Give Childhood Anxiety the Boot
Many children are hindered by anxiety, self-doubt and an unrealistic fear of what might go wrong.

Three hundred kids joined our local water safety program where children ages 9-15 learn skills, such as how to swim out of a riptide current and how to save the life of another. My daughter Angela signed up for the course when she was 9. As we walked together toward the beach for her first lesson, I wondered if she'd falter. Will she suddenly turn to me with fear-filled eyes and beg to come home?
For many children, anxiety is an unpredictable foe. They are hindered by self-doubt and an unrealistic fear of what might go wrong. As parents, one of our many jobs is to teach them ways to alleviate unsettling anxieties. As a 3-year-old, Angela often clung desperately to me when I dropped her off at preschool. The same tears showed up at church and at a friend's home. As she got older, the anxious moments would wane only to resurface unexpectedly from time to time. Separation anxiety is a common emotional response in young children when they're away from their parent(s). The fear decreases as they become more independent.
Children possess natural fears toward things such as animals, large objects, high places and unfamiliar people. As children grow, they may have tough moments adjusting to new challenges. Older children may even channel their anxiety into a particular habit such as nail biting, blinking, coughing or scratching.
My concern was that Angela's anxieties might discourage her from taking healthy risks later in life. I didn't want her to grow up fearful or paranoid. So I set out to find ways to help Angela and our other two children conquer their anxieties. Here's what has proven helpful:
Compassion. Explore the fear with them. Ask them what they are afraid of and what they think could happen. Dispel fear with the facts so they can gain a new perspective. Reassure the child with: "We're in this together," and mean it. Kids need to know that no matter what they are facing, our love for them is a constant support.
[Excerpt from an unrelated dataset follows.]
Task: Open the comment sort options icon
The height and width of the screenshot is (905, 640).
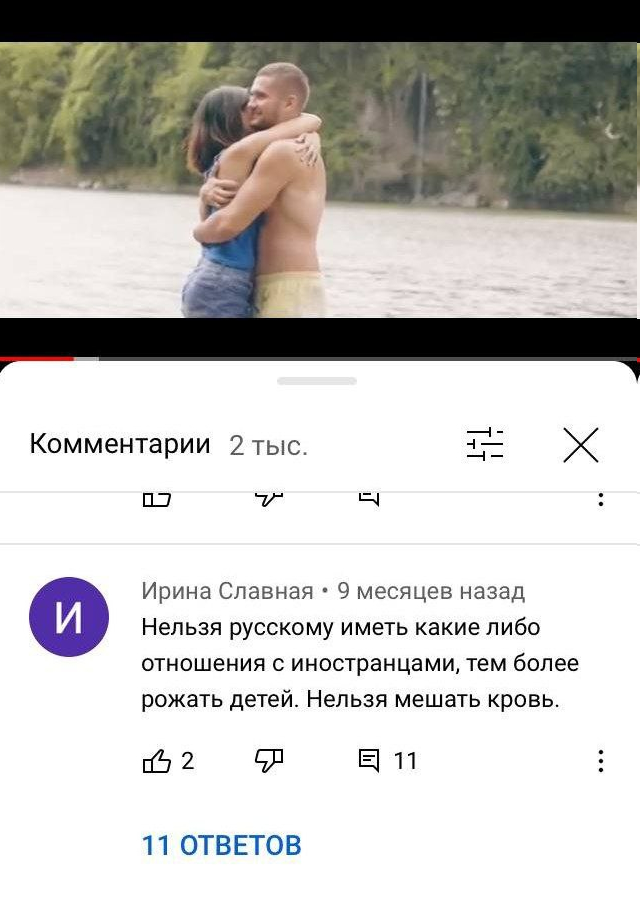Action: pos(485,445)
Scripture. When she was a preschooler, Angela and I recited 2 Timothy 1:7 together, "For God has not given us a spirit of fear, but of power and of love and of a sound mind" (NKJV). Now that she's a pre-adolescent, she and I continue to recite that favorite passage when necessary.
Prayer. Kids need to know they can and should pray to God. Help them understand that their relationship with God is special. They can pray anytime they want to or need to — before a test, when they're afraid or when they need God's reassurance.
Knowledge. Some children need to know all the details before entering unfamiliar situations. For other children, too much information can bring on anxiety. The key is to know your child well. This may mean that you prepare each child for school (or other events) in a different way based on his emotional need.
No sugar coating. When kids show fear, be up front with them. Dr. Kevin Leman encourages parents to acknowledge those feelings. Before heading for a doctor's visit, for example, he suggests saying, "I understand you're a little afraid of going to the doctor. You may have to get a shot, and a shot will hurt. But then you'll feel better."
Responsibility. Recently, when my husband, Dan, and I took our 5-year-old, Emma, to lunch, she dropped her fork. So we encouraged her to go to the counter and ask for another one. She waited in line, often glancing our way. She returned to the table with a big grin and a sense of accomplishment.
Two weeks into the water safety program, Angela saw the ocean's crashing waves and froze. Her stomach ached. She felt sick. When I tried to leave, she cried. I allowed her to come home — on the condition she go to bed and rest. "We'll start over tomorrow," I told her. The next day she dove back into the program and successfully completed it.
Ten years old now, Angela is learning to face her fears. When her anxiety shows up unannounced, I remind myself of how far she has come.